Inevitable. That’s the word lawmakers are using today to describe the likelihood of a government shutdown as the Sept. 30 end of the fiscal year draws closer.
It didn’t have to be this way. Lawmakers struck a budget agreement in June as part of negotiations to raise the debt ceiling. It outlined a framework for funding the government intended to avoid this very scenario.
Since then, the Senate has moved forward largely in good faith, negotiating bipartisan spending bills within the agreed-upon limits. When it became clear that lawmakers would not finalize all 12 of their spending bills for Fiscal Year 2024 by the Sept. 30 deadline, senators moved—again in a bipartisan fashion—to pass a Continuing Resolution to keep the government open as they resume this work.
Things look very different in the House, where a small group of 10 extremist lawmakers has turned their backs on the June agreement, demanding additional spending reductions below negotiated levels and the inclusion of harmful policies (including harsh immigration measures) in exchange for their votes.
Shutdowns are never good. They put the nation’s economy at risk, delay or interrupt services to millions, harm our ability to support lifesaving initiatives worldwide, and disrupt the jobs of over a million federal workers.
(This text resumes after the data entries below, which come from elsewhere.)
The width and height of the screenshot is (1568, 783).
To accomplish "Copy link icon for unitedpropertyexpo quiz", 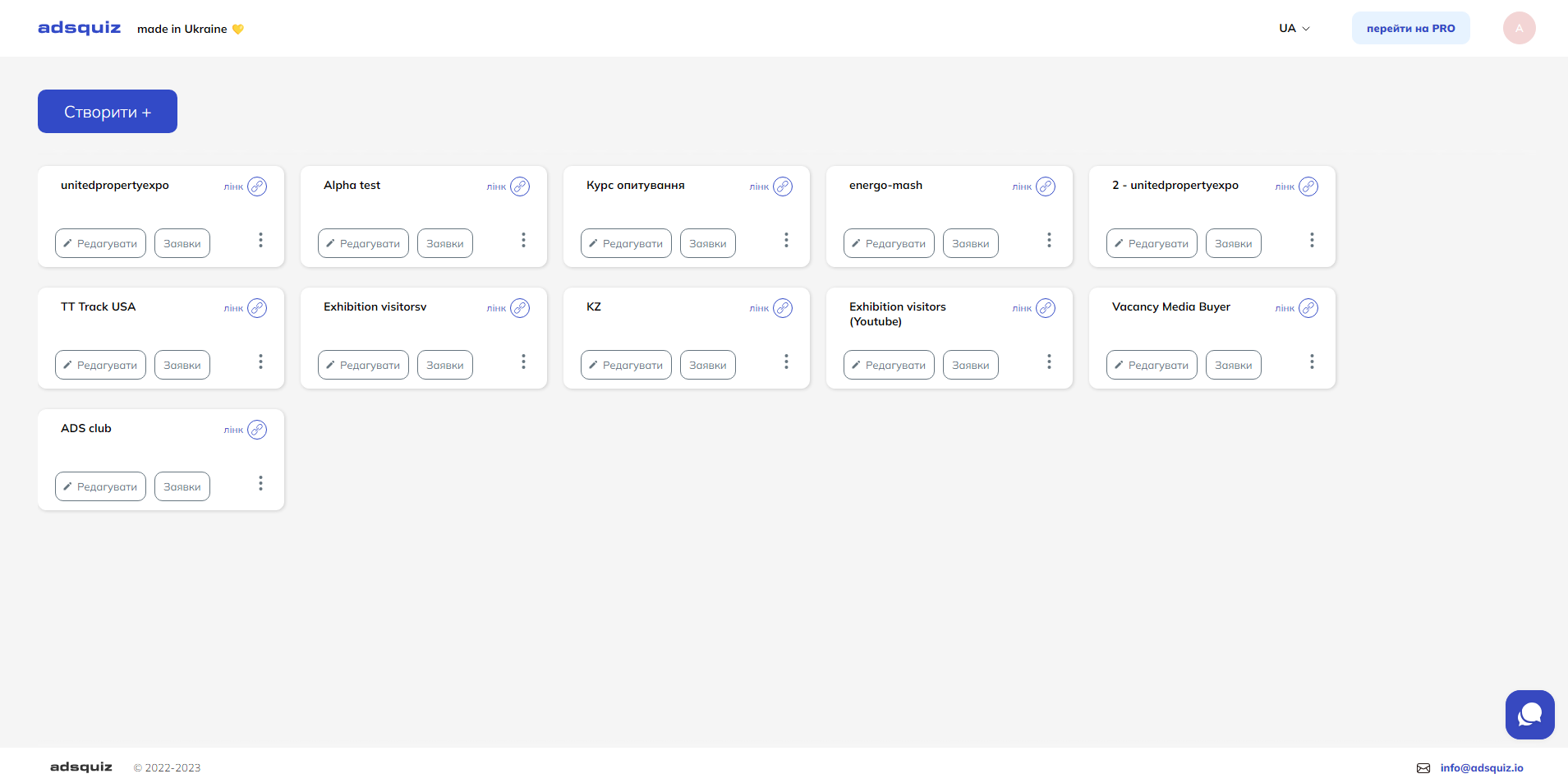I will (x=257, y=187).
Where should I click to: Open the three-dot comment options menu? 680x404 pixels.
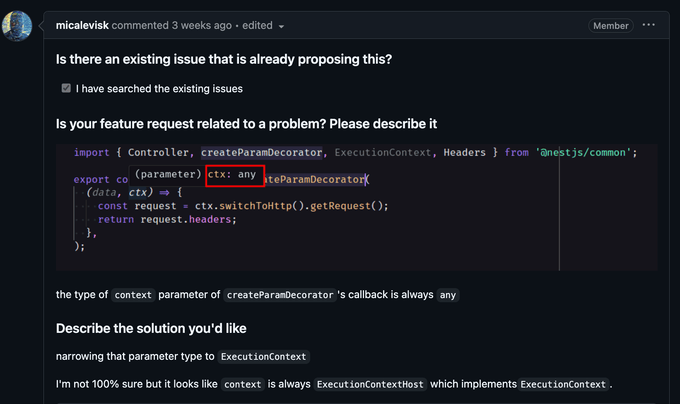click(x=648, y=25)
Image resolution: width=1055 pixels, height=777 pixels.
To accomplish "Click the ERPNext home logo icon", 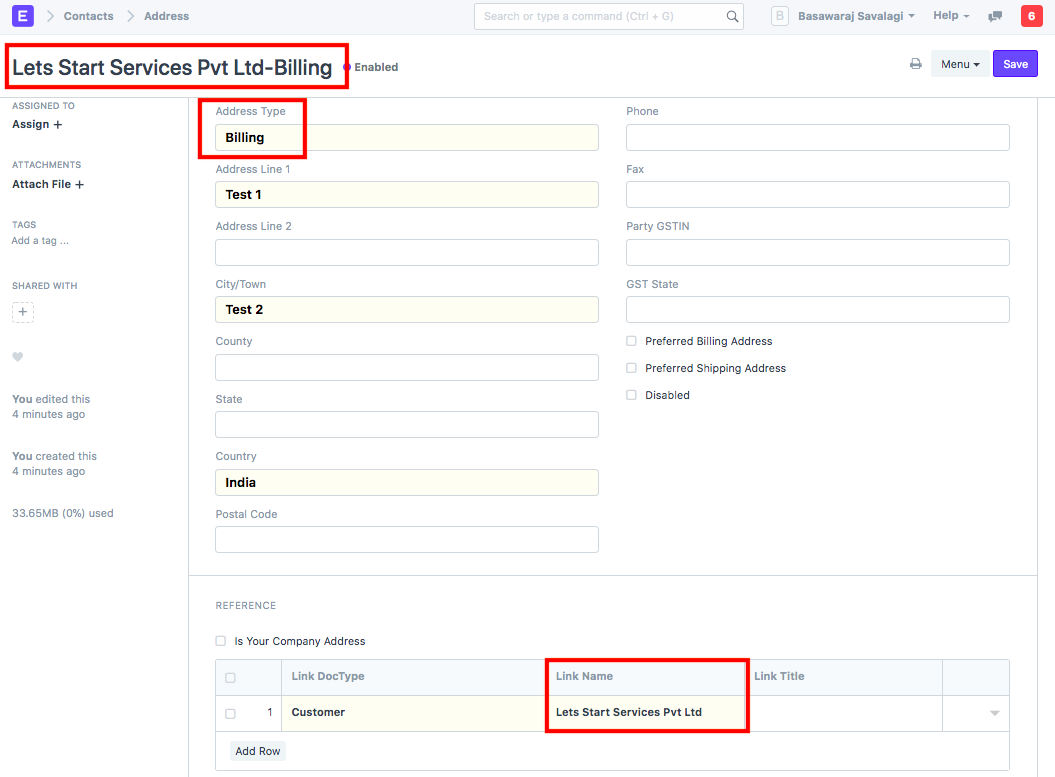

They’re also very expensive.
By shutting down the government to extract additional cuts in federal spending, this small group of extremist lawmakers is showing that they are willing to throw the country into chaos to score political points.
That is frustrating—no question. But now is not the time to give up. We engage in advocacy as part of the federal budget and appropriations process precisely because we know what a profound impact government programs have on the lives of people in the United States and worldwide. That most of our elected officials are working earnestly to identify compromises and legislate across their differences indicates that the obstacles before us can be overcome.
In the coming days, lawmakers will be pressured to reopen the government at any cost. It will be up to advocates like us to hold them to account. We must work together to ensure that they keep to previously agreed spending levels, reject further spending cuts, and protect investments in critical programs to prevent conflict and atrocities worldwide, respond to the climate crisis, and meet the needs of our most vulnerable neighbors here and abroad.
Stay tuned for updates as the deadline is reached.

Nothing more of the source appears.